VIDÉO | Générations solidaires 2019: Cocoricamp, une alimentation saine et locale dans les camps d’été

Des anciens animateurs scouts et patro lancent un projet expérimental cet été à Durbuy. Leur objectif: viser une alimentation durable, de qualité, en contact avec les producteurs locaux. Et, à long terme, impliquer les fédérations des mouvements de jeunesse.

«Dans les camps d’été, tout est organisé, pensé. Les points plus faibles sont l’intendance et l’impact sur l’environnement.» Adrien Ribonnet, Coline Remy, Romain Van Hulle et Manon Vanel parlent d’expérience. Les trois premiers ont été animateurs scouts et patro à Barvaux-sur-Ourthe. Manon, ancienne animatrice, elle aussi, mais en France, les a rejoints ensuite. Ensemble, avec plusieurs autres jeunes, ils mettent sur pied Cocoricamp.

En partant de ce constat: les staffs des mouvements de jeunesse consacrent l’essentiel de leur budget à la location des prairies et des locaux et aux activités. L’alimentation n’est presque pas budgétée, souvent peu réfléchie. Elle passe après tout le reste. Pour caricaturer, les copains intendants préparent des repas vite faits et pas forcément sains.

«Cocoricamp, c’est donc un projet pour les mouvements de jeunesse. On s’est lancé comme défi d’aller vers une alimentation durable plus respectueuse de l’environnement, plus saine et plus équitable pour les producteurs locaux», précise Adrien. L’équipe va rencontrer des animateurs et des intendants volontaires. «Notre objectif est de centraliser toutes les bonnes idées qui fonctionnent déjà, de les faire fructifier d’année en année et de les mettre en pratique dans ce super laboratoire que sont les camps d’été.»

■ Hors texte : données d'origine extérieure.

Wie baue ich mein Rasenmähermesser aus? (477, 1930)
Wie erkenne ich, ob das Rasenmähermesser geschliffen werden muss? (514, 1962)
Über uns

Fin juin, l’équipe a prévu une formation avec Permavenir, une association qui éduque à la transition écologique en ayant comme fil rouge l’alimentation durable. Cocoricamp travaille aussi à la mise en réseau entre producteurs locaux et animateurs via l’I terroir qui donne aussi des idées de recette de cuisine du terroir.

L’expérience pilote aura lieu à Durbuy cet été avec les staffs de quatre camps. «C’est une belle occasion de réfléchir avec les jeunes sur l’alimentation et l’impact écologique des camps par des jeux sur le Zéro déchet, des visites de producteurs locaux, des rencontres avec des professionnels de l’alimentation, des défis entre les camps.»

L’équipe est en contact avec trois fédérations des mouvements de jeunesse intéressées par cette démarche. Celles-ci travaillent déjà à la diminution de leur impact environnemental (réduction des déchets, réutilisation des matériaux d’un camp à l’autre…).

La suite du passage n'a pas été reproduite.